I gravitate back to sigils because your point, that sigils' terseness contributed majorly to Perl's decline, was all I was objecting to. Python, Ruby, and Javascript don't spell out ArrayList either, yet those languages are now being used in most of the places where Perl used to be used. I ask again, if that was a major reason people left Perl, then why did the people who had that problem move to other languages that are even terser (ie, they don't spell out ArrayList and they don't even use sigils)?


>I gravitate back to sigils because your point, that sigils' terseness contributed majorly to Perl's decline,

I didn't tie sigils to the "decline" -- I tied it to the survey's "dislike". I also didn't claim Perl sigils is what drove Python/Ruby adoption. I never claimed a logical cause and effect between sigils and Perl's decline.

Indeed, the Rust language adds a whole new taxonomy of sigils[1] and it's on the upswing in popularity. (Of course, someone will probably come along and think I claimed that "adding sigils to Rust contributed to its growing popularity".)

The decline of Perl's mindshare for new domains was totally separate from "sigils". The usage decline was a 2nd observation of why Perl topped the charts of "most disliked" languages.

>then why did the people who had that problem move to other languages that are even terser

You're asking that question because you're still focused on only one string length definition of "terse".

Let me try another way:

  strlen(Rust_code) > strlen(Python_code)
... and yet... Rust can still be perceived as more terse than Python. Why? Because special non-obvious symbols that "don't explain themselves" are perceived as terse. This leads to the paradox that adding to the text length makes it more terse.

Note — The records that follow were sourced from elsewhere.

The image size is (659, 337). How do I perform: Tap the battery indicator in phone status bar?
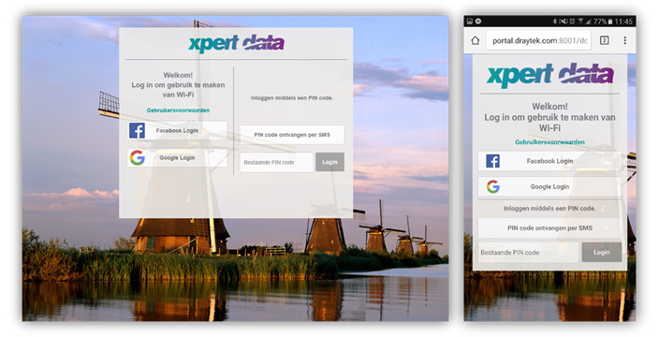610,21
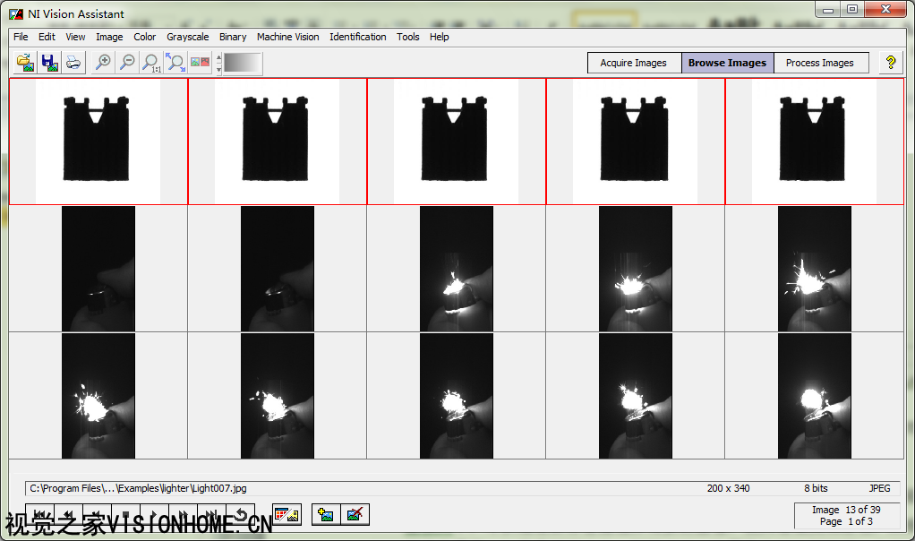Click the Zoom to Fit icon

pyautogui.click(x=176, y=63)
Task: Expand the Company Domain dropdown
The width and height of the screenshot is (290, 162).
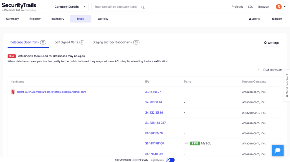Action: point(70,7)
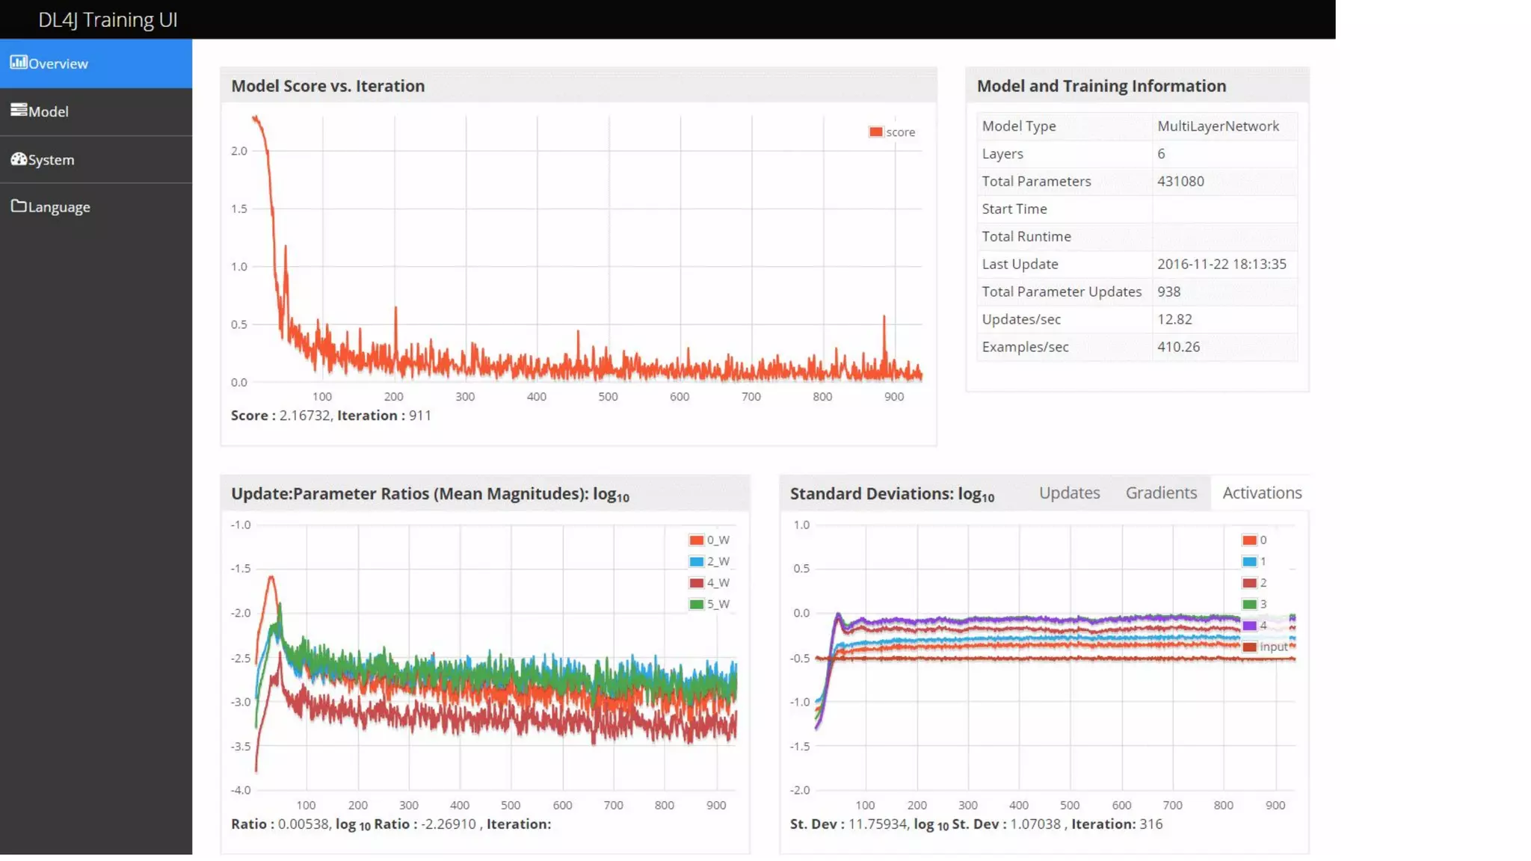
Task: Click the MultiLayerNetwork model type value
Action: click(1218, 126)

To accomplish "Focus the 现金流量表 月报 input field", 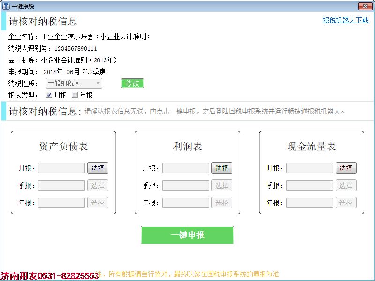I will 310,168.
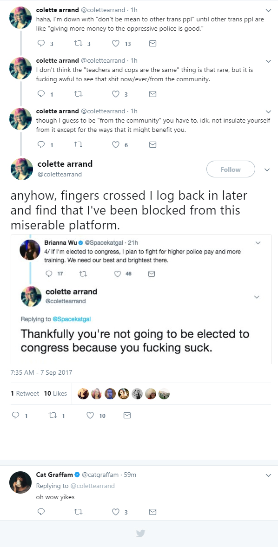Open the caret menu on Cat Graffam's reply
The height and width of the screenshot is (547, 278).
pos(268,475)
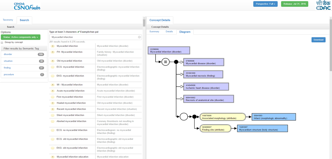
Task: Click the Myocardial infarction search input field
Action: click(x=93, y=37)
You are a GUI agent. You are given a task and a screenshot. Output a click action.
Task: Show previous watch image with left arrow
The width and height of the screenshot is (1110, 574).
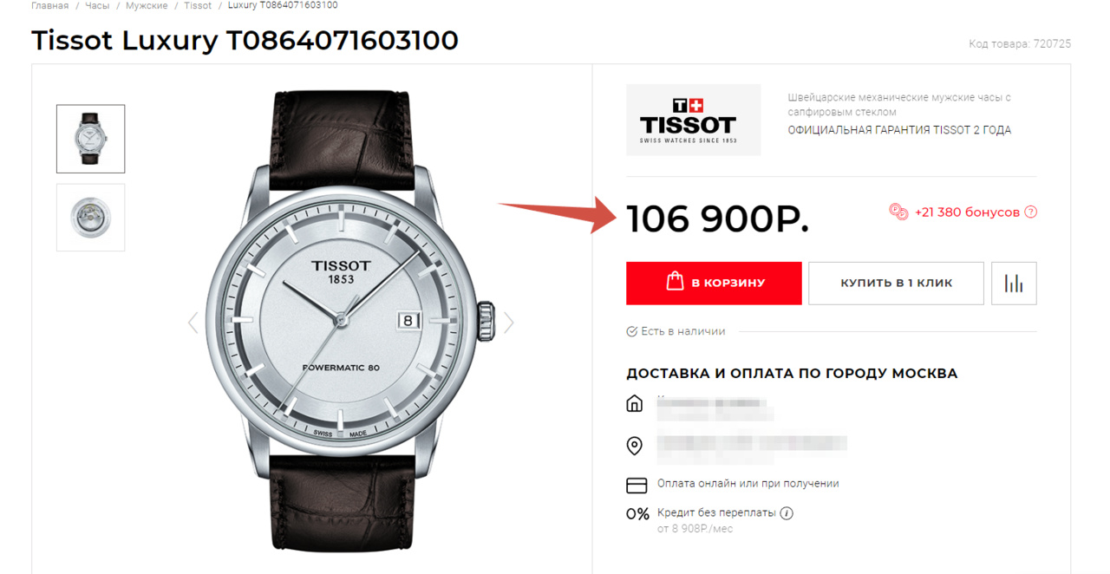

Lastly, not all opinions about Perl's reputation for terseness comes from Python/Ruby programmers.

[1] https://github.com/rust-lang/rust-wiki-backup/blob/master/Si...


> The decline of Perl's mindshare for new domains was totally separate from "sigils".

When you quoted someone saying "how Perl managed to become quite so profoundly disliked" and said "the conspicuous reasons seem to be a combination of: 1) PERL's usage of sigils," I took that to mean you were saying that sigils were a major reason that Perl isn't well-liked by as many people anymore. I'm sorry if that was a misunderstanding.

> Because special non-obvious symbols that "don't explain themselves" are perceived as terse.

The Merriam-Webster definition of 'terse' is 'using few words: devoid of superfluity.' It is not a synonym for noisy. 'my @list' is terser than 'List<T> list,' but both are wordier than better-liked-than-Perl languages like Python, Ruby, and Javascript, which is where Perl's mindshare went (I've been taking that last part as a given). I'm not claiming Perl isn't terse, I'm just saying that it was nonsensical to say that 'PERL's usage of sigils [...] makes code compact and terse.' Compared to C#, sure, but Perl was never competing with C#, and most of the mindshare it used to have didn't go to C#, so it's not really relevant. If the extra terseness (not noisiness) afforded by using sigils was a major reason for Perl's unpopularity, then Python, Ruby, and Javascript's popularity is very strange.

    print while (<>);
Is definitely terser than

    for line in fileinput.input():
        print(line)
But you'll notice there aren't even any sigils in the Perl version.

Sigils being ugly and Perl being too terse might both be problems it has, but they're different issues.


You may have made a mistake linking to this page for Rust; as the URL says, it's a backup: the only ones that exist today are *, &, and ', and the former work the same way they do in other systems languages. (With the exception that & is borrow checked but like, it's a pointer inside, same exact deal.)

We in fact removed these sigils from Rust because user feedback was extremely negative about them, and ' still gets a lot of complaints. Nobody has come up with something better though.